To do -
Look below for the line that has "Where should I click to: Click the". Set down the lines from there through the line that has "Task: Click the fourth gray Example Text box", exactly as written.

Exercise material -
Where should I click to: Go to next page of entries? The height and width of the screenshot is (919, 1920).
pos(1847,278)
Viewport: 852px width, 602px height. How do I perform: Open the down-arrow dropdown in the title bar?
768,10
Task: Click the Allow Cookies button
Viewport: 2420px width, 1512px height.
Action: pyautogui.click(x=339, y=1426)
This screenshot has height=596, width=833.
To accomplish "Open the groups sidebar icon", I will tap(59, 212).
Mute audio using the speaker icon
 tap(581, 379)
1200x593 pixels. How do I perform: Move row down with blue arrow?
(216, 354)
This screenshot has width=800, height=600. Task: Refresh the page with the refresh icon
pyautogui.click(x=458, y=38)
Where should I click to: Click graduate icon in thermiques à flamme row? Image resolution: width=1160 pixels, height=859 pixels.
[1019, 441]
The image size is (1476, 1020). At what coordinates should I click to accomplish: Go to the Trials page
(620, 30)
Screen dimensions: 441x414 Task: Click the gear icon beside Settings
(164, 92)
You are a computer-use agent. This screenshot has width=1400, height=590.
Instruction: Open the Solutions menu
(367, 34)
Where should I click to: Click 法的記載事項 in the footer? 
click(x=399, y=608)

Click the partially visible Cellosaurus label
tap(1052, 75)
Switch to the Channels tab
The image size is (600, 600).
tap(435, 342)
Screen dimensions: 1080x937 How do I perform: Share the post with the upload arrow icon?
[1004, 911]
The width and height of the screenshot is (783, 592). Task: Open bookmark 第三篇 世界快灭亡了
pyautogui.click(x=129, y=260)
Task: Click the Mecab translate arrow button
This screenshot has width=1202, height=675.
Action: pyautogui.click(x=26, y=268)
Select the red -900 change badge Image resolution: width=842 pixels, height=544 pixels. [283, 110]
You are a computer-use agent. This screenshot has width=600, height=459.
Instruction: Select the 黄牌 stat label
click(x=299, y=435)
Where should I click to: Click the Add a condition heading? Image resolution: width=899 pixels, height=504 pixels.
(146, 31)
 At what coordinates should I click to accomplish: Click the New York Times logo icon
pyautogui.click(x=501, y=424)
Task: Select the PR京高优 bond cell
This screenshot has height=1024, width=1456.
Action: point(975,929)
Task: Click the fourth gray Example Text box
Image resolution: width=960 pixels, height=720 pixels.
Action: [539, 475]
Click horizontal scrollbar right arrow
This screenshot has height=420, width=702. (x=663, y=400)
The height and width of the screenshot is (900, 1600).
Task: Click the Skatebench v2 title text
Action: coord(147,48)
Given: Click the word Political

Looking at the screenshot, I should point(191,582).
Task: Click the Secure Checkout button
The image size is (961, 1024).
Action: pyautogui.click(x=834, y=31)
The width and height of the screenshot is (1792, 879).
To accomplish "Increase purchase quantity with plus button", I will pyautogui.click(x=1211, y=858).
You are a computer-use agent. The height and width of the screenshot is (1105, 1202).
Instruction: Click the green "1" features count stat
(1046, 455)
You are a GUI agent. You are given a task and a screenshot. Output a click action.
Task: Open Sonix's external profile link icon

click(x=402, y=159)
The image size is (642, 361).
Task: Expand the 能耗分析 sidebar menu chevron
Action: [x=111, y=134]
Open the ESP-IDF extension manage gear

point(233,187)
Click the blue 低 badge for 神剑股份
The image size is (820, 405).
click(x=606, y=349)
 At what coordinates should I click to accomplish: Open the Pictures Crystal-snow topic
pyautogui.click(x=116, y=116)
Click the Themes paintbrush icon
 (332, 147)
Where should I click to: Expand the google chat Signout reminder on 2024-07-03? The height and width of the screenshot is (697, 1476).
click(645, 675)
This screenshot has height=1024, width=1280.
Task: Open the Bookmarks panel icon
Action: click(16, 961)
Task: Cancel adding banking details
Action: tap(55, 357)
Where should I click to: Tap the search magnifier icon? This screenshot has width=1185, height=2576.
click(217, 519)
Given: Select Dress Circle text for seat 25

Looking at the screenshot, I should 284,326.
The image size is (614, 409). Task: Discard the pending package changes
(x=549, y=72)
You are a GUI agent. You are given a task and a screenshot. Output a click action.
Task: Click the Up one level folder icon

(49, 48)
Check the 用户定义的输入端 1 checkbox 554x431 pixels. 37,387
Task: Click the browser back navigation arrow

Response -
Where should I click to: Click the Add a condition heading? Image resolution: width=899 pixels, height=504 pixels.
(146, 31)
 At what coordinates should I click to accomplish: Click the New York Times logo icon
pyautogui.click(x=501, y=424)
Task: Select the PR京高优 bond cell
This screenshot has height=1024, width=1456.
Action: point(975,929)
Task: Click the fourth gray Example Text box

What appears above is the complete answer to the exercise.